*Work instructions*
List each line of the data that holds the string "help", please.

── Information given

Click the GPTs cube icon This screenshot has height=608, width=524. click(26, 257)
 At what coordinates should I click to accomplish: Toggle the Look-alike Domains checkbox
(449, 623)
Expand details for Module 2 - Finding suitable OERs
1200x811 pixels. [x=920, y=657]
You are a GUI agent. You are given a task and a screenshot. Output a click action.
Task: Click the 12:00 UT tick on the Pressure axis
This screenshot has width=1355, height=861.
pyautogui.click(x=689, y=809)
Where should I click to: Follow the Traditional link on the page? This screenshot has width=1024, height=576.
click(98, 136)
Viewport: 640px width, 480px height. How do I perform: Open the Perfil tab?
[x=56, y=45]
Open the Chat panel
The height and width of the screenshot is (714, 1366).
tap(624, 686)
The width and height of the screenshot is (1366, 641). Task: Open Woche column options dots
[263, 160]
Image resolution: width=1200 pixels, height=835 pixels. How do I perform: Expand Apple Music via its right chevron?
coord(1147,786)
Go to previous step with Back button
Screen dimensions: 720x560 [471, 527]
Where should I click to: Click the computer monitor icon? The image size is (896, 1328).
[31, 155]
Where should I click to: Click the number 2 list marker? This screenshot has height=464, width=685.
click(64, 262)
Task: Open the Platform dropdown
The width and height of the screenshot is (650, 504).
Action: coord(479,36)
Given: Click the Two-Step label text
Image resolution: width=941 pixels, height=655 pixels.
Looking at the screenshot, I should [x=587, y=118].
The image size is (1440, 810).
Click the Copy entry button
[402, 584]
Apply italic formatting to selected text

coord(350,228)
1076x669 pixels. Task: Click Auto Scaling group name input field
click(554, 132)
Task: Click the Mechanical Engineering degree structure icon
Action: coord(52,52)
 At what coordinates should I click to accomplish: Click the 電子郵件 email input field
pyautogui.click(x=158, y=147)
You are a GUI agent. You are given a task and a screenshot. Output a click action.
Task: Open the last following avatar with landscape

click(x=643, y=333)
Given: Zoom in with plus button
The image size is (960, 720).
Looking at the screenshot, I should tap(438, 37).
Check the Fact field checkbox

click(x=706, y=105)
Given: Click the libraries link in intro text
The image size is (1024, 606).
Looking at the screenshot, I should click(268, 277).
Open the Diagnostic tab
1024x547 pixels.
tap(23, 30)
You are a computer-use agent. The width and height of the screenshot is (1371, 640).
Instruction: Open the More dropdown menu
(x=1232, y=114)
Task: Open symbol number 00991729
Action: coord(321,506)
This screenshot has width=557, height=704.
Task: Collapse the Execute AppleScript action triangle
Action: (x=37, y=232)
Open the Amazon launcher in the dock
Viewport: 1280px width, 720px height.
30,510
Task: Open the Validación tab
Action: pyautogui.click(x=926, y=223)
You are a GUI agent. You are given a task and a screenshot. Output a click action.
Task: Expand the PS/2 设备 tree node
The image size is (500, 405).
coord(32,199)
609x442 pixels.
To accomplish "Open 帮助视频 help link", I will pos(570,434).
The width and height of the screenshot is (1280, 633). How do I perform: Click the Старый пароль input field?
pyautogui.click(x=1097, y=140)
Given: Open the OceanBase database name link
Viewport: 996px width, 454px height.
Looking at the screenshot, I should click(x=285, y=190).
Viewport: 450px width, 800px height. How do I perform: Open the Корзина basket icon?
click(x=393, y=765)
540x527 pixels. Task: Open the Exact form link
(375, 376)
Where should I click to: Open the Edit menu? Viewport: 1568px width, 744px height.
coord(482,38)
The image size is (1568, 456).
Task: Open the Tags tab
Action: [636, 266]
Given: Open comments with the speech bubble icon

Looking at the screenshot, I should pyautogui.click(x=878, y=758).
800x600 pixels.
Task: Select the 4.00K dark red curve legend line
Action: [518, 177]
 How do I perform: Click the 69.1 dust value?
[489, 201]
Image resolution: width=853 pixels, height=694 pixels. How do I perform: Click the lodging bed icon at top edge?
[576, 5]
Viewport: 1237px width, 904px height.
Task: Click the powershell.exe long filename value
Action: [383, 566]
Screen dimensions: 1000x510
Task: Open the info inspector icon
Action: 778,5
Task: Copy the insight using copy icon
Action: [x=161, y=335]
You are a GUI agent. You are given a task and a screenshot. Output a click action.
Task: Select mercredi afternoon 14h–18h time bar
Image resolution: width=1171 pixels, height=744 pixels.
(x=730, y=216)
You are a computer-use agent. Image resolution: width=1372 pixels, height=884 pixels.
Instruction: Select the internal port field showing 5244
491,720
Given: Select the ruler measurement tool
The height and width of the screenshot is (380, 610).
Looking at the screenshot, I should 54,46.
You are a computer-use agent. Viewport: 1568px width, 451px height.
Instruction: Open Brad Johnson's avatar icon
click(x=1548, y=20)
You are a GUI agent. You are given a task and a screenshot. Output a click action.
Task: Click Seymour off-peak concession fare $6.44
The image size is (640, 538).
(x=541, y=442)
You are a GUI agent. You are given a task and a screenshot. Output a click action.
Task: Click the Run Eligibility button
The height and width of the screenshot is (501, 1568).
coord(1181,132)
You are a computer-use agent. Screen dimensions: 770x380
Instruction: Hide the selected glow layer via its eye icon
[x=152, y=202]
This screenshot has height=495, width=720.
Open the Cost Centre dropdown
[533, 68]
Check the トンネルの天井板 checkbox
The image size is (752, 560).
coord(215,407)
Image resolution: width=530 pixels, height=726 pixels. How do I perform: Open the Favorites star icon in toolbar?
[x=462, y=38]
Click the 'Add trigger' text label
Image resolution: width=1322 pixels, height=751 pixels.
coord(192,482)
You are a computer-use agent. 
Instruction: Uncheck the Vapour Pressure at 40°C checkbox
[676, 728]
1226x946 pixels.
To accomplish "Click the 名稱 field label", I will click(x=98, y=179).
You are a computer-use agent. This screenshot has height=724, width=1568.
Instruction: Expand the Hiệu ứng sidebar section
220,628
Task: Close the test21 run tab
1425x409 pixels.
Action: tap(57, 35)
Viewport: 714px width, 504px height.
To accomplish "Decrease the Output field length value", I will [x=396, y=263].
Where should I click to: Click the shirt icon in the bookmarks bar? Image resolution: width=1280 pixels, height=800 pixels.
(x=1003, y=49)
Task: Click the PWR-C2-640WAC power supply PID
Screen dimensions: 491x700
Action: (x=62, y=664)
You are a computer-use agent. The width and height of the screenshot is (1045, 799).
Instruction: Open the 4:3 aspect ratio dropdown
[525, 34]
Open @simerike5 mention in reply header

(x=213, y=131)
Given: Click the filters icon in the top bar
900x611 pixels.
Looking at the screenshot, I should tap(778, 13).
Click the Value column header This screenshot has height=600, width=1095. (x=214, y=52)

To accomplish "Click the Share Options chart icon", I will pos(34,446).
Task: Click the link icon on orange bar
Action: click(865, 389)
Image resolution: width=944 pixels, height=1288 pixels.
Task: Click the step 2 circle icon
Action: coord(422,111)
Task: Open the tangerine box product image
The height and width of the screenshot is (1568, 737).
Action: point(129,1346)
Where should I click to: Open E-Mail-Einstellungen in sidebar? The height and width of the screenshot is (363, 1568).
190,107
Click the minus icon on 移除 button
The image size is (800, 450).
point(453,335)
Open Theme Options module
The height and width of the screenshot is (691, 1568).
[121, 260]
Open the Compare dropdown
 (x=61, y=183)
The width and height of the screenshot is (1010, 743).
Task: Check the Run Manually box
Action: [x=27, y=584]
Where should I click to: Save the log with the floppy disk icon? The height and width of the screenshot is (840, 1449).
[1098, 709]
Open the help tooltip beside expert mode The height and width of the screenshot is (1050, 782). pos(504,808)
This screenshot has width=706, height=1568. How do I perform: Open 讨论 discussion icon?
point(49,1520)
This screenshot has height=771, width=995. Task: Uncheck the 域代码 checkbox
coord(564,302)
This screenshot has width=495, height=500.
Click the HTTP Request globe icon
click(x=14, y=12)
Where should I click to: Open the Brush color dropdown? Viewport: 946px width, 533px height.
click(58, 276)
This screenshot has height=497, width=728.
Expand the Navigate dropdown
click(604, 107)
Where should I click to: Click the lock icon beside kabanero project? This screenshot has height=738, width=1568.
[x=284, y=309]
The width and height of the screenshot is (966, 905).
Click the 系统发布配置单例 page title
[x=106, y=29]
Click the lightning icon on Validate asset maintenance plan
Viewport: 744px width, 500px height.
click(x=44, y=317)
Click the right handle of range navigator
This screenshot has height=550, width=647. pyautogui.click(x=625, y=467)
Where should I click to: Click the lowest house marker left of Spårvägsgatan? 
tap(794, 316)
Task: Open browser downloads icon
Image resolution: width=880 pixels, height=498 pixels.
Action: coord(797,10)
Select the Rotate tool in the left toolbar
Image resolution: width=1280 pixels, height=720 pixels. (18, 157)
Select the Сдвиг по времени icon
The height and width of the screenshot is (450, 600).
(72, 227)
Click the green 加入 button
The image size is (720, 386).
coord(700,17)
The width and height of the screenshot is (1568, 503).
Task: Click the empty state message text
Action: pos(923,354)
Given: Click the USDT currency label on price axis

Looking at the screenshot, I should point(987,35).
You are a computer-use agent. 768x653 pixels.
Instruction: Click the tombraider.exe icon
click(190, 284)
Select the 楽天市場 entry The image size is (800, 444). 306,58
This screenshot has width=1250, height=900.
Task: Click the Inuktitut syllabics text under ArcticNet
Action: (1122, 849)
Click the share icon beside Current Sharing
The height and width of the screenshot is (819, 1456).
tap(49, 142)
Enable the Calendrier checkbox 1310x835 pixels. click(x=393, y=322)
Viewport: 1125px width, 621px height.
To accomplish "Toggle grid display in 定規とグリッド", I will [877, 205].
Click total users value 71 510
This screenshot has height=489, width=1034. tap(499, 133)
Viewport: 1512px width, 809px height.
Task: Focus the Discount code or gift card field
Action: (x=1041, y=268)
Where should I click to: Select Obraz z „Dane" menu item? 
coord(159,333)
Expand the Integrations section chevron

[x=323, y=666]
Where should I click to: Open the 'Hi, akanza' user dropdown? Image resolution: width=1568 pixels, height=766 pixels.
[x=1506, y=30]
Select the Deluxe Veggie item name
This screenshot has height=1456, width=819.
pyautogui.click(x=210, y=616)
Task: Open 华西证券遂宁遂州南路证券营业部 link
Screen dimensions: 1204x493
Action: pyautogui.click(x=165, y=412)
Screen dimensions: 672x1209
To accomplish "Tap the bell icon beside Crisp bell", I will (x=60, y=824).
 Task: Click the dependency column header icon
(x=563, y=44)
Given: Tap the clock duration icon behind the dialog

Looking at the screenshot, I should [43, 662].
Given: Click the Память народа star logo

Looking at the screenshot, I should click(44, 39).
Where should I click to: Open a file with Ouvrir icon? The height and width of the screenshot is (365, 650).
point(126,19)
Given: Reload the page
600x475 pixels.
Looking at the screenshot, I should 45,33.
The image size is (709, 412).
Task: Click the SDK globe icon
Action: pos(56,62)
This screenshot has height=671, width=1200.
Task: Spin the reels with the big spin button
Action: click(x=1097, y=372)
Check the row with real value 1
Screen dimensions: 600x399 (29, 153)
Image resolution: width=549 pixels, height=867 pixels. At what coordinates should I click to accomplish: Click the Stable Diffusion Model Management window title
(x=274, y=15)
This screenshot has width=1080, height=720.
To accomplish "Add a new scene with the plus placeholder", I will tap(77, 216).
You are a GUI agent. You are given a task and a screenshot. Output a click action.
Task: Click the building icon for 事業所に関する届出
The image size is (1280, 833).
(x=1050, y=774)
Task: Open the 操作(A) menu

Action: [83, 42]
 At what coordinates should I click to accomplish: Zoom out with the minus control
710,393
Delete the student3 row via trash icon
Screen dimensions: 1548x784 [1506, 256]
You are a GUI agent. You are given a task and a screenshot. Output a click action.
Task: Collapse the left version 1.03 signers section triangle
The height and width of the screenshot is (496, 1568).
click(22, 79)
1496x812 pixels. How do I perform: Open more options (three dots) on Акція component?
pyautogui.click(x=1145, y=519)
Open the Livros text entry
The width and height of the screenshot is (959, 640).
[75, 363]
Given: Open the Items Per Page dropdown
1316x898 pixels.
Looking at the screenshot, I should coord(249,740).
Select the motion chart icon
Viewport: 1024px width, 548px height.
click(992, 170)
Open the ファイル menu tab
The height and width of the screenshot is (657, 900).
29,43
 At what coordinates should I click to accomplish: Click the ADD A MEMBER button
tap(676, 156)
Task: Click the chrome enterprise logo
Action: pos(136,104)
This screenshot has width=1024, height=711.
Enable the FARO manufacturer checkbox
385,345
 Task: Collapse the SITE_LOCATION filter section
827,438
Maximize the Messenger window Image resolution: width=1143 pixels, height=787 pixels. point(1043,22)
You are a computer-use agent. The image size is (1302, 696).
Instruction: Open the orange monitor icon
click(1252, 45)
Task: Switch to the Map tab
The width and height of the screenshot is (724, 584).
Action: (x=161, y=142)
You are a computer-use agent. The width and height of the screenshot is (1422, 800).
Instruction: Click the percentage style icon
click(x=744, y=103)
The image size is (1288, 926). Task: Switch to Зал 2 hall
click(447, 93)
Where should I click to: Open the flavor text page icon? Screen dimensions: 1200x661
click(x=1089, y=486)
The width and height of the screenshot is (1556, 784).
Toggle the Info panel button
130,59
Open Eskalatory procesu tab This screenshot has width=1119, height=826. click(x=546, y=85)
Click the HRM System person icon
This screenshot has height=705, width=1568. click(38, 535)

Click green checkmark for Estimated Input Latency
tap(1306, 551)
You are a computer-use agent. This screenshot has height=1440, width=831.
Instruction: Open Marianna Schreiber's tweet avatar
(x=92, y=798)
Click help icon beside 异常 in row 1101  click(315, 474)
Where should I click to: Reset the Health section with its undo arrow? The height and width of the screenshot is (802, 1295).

────

*Solved exercise*
To accomplish "Open 帮助视频 help link", I will pos(570,434).
Open the help tooltip beside expert mode The height and width of the screenshot is (1050, 782). pos(504,808)
Click help icon beside 异常 in row 1101  click(315, 474)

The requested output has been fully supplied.